CLEAR GLAZE
View all related objects in the collections
A clear glaze may be imagined as a cleaned-up "green glaze"—made either with as much green-tinting iron as possible removed from a glaze mixed from wood ash and clay or with a substitution of a ground stone for some of the wood ash. The initial inspiration for developing a clear glaze in Mainland Southeast Asia was the importation of Chinese porcelain with pale-blue qingbai glaze or ivory-white Dehua glaze. The desire to decorate under the glaze (using iron or, eventually, cobalt pigment) provided further incentive.
An ivory-toned glaze was used at North Vietnamese kilns from the eleventh century on, and in the thirteenth century it began to be accompanied by iron decoration under the glaze.
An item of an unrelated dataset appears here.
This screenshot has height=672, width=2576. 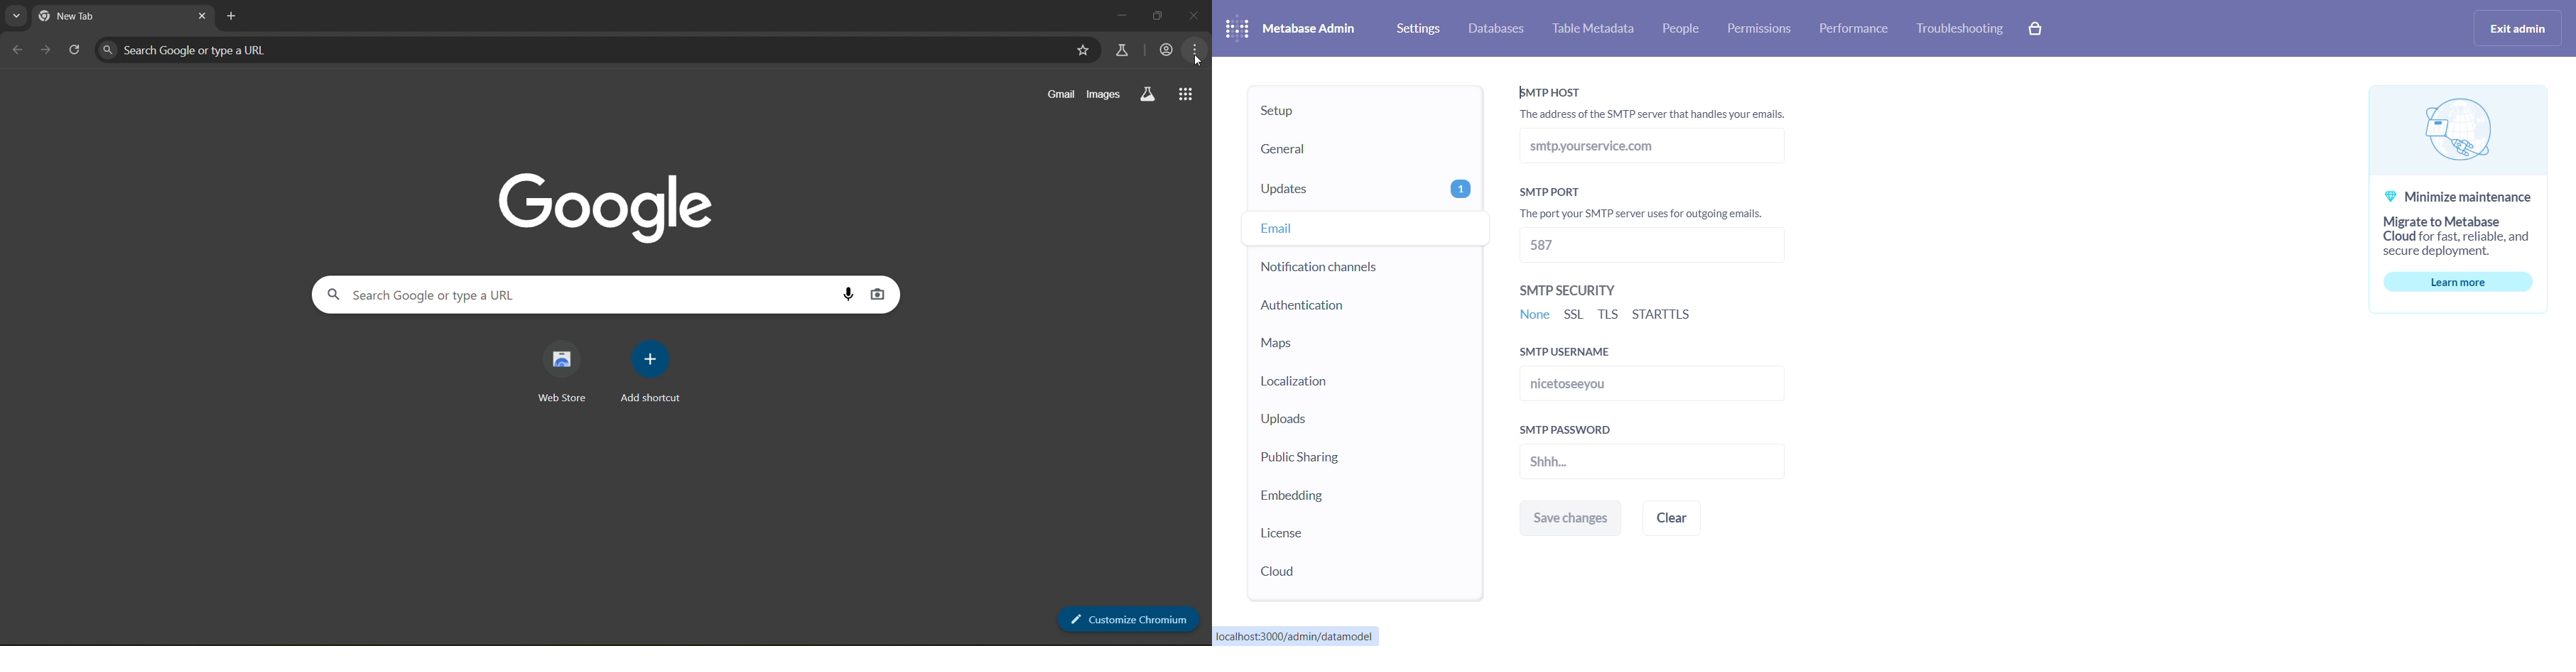 What do you see at coordinates (654, 370) in the screenshot?
I see `add shortcut` at bounding box center [654, 370].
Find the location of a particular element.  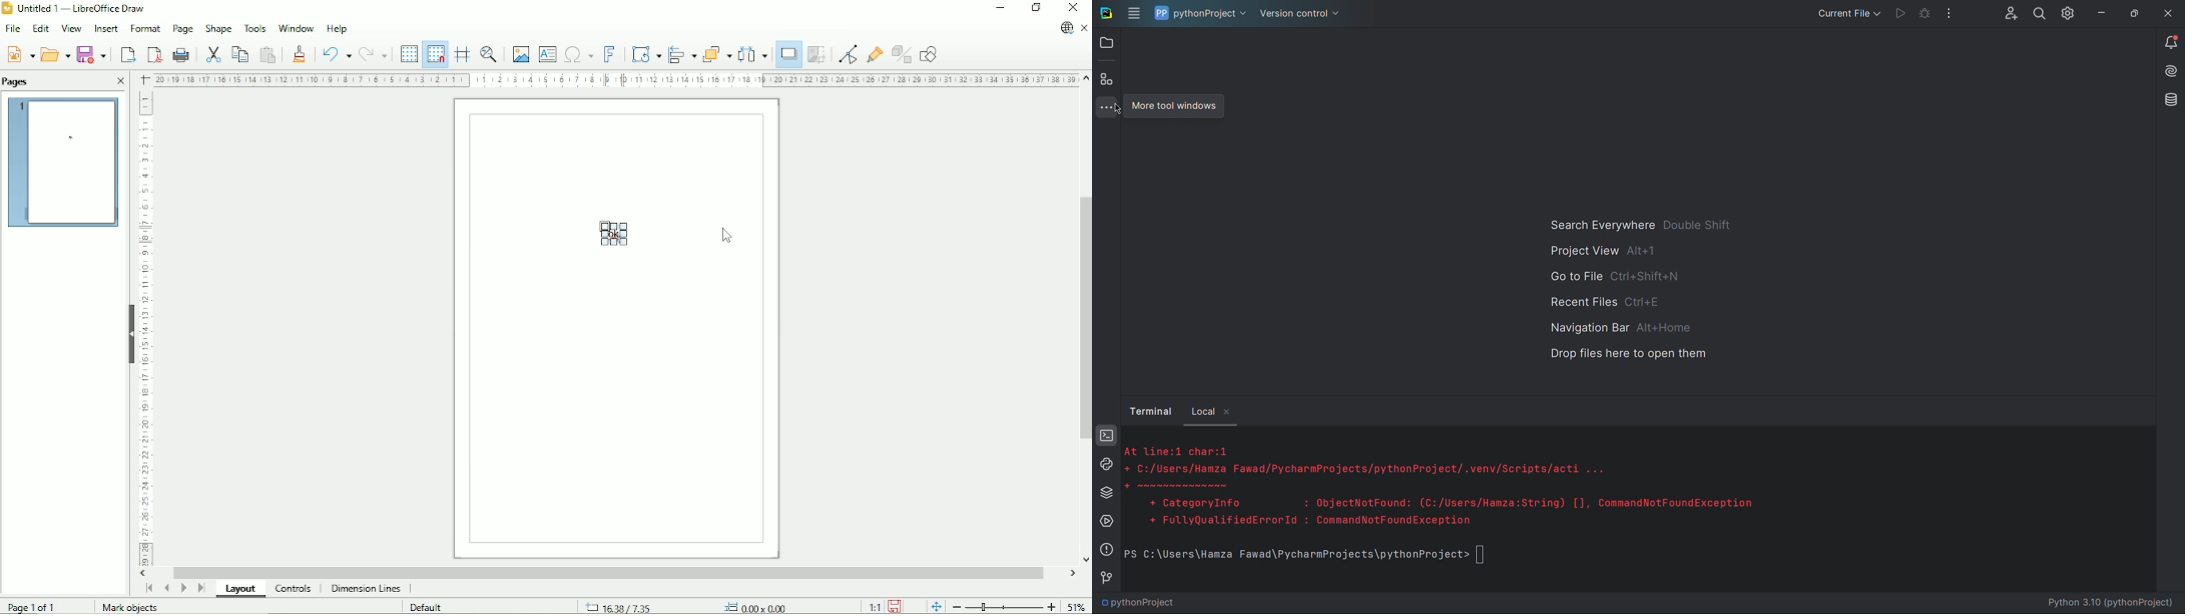

Copy is located at coordinates (241, 54).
With the advent of cobalt decoration, potters made efforts to intensify the white appearance of the body, in part by using a more colorless glaze, although they sometimes applied white slip beneath the glaze. Similarly, a clear, fairly colorless glaze appears on sixteenth-century wares at the Sawankhalok kilns that used underglaze iron decoration as an approximation of underglaze cobalt.Based on the excavation of quantities of seashells from the Ngoi kilns in the Red River Delta, shells figured in the formulation of the clear glaze there (Bui and Nguyen-Long 2001, 230, fig. 181). At kilns that operated in Phu Yen province, Central Vietnam, until the mid-twentieth century, shells sprinkled into the kiln around the stacked jars vaporized during firing to produce a clear glaze. Fragmented and fired seashells were also reported as a glaze ingredient, along with rice husks and clay, at a jar-making workshop operated in Borneo by potters descended from immigrants from Fuzhou (Harrisson 1986, 9).